We decided to go eating something. Problem is, in most part of the world you can't possibly expect to find a restaurant open out of tourist season after 8pm (sometimes during tourist season, too). However, I remembered of a small restaurant with terrazza on the rio Magdalena. I passed in front of it on my way back home and it was still open, only customers a couple of elder momposinos drinking beer one next to the other, without saying a word.
Luckily enough, it was open and the "manager" of this lovely family-led business sent hastily all his family (wife, sons and daughters) to the kitchen to make something out of what they had in the larder. The two old men were gone, their chairs still gloomily set as if they shall come back anytime from now.
We sat and drank our Polar - a venezuelan beer imported from the closeby border. Neither of us spoke for some minutes, enjoying the silence and the smooth lapping of this immense river.
I don't remember how he started, or which words he chose to begin telling his story. what I know, is that he started telling me how he was a child living in a village near Mompox. How he left, still young, job seeking in the north of Colombia, where the cities are bigger and people know what to do with more than 20 computers per town. He told me of a girlfriend, who later became his wife, whom he started dating to move on after the end of a childood romance. He told me of his all-life love, a young girl of his age and of his village. They broke up when he left to look for a job, but they never forgot each other. She never got married, as she couldn't marry him.
First time he went back to Mompox it was for (real) business. They met by chance, and discovered they still love each other. He went back to his house, to his family, to his girlfriend in the north, to leave her. She refused, she argued, she screamed, she tried - failing - to commit suicide. Peer pressure - and family pressure - did the rest of the trick. They got married one year later, and his ancient love told him she would have just disappeared from his life, now that he was married.
But this could not be. They finally got in touch again, and again they fell in love. they didn't see each other for years, but they kept on loving the ghost of their romance. They decided to meet up in Mompox, officially to say the last goodbye. They made love. The whole day, everyday he spent in Mompox. When he left, he thought he wouldn't have seen her anymore, but in his heart he knew the truth was different.
Since that day, they see once a year - twice a year if possible - in an hotel in Mompox. For two days, they enjoy what their life could have been like. They don't dream of an happy end. She doesn't wan't to crash a wedding "blessed" by God, and he's too afraid of his family and wife reaction to take control of his own life.

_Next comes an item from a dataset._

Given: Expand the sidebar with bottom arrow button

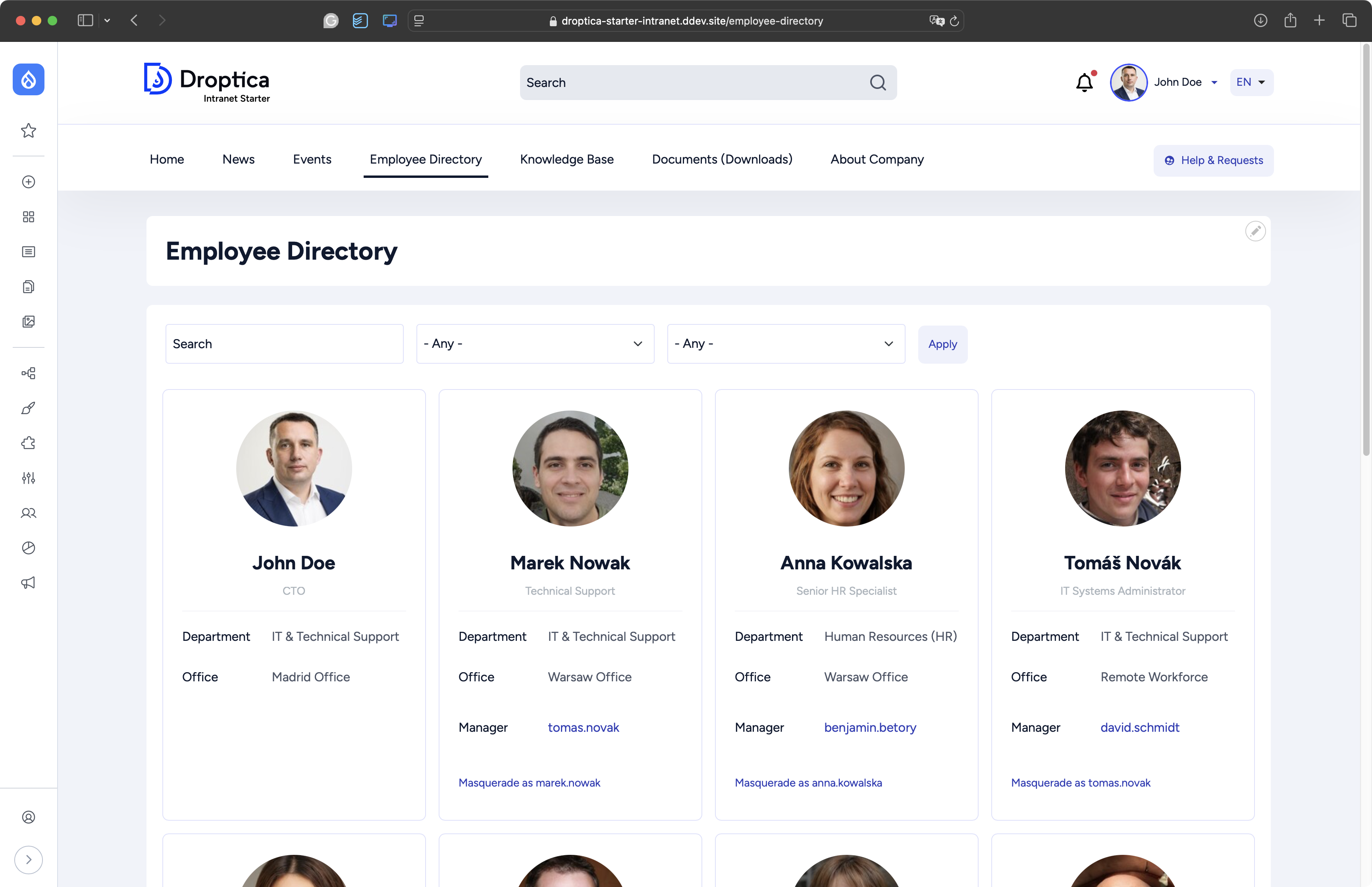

Now his wife is pregnant. He didn't want a baby, not with her at least. He used all precautions and he suspect she could have had something to do with the "accident". Since he told his lover, she refused to talk to him again. This could not go on anymore, now there's a children (or a bit less, for the time being) involved.
The same day I walked the streets of Mompox for the very first time, they met for the first time since he knew he's going to be the father of a child he didn't wanted, by a mother he didn't choose. They tried to accept the sad truth and move on with their life, forgetting each other. Again, they ended one in the arms of the other.
He stayed silent.
I understood later on, he saw in my lonely trip something he must have lived thousands and thousands of times in his head, without daring doing it or maybe even admitting it. Leaving his house, his family, his job, his wife, his whole life. Leaving all behind to follow a dream... or maybe not to follow anything, just for the sake of going. Honestly, I would have judged it a quite banal dream - Hollywood alone made enough comedies about Main Street men's frustrations of this kind not to be contained in the whole Encyclopedia Britannica - if it wasn't for the sad story of him.
The day after, he invited me for lunch - at the hotel, of course - to meet his "could have been" wife.
Believe me, they're a lovely couple.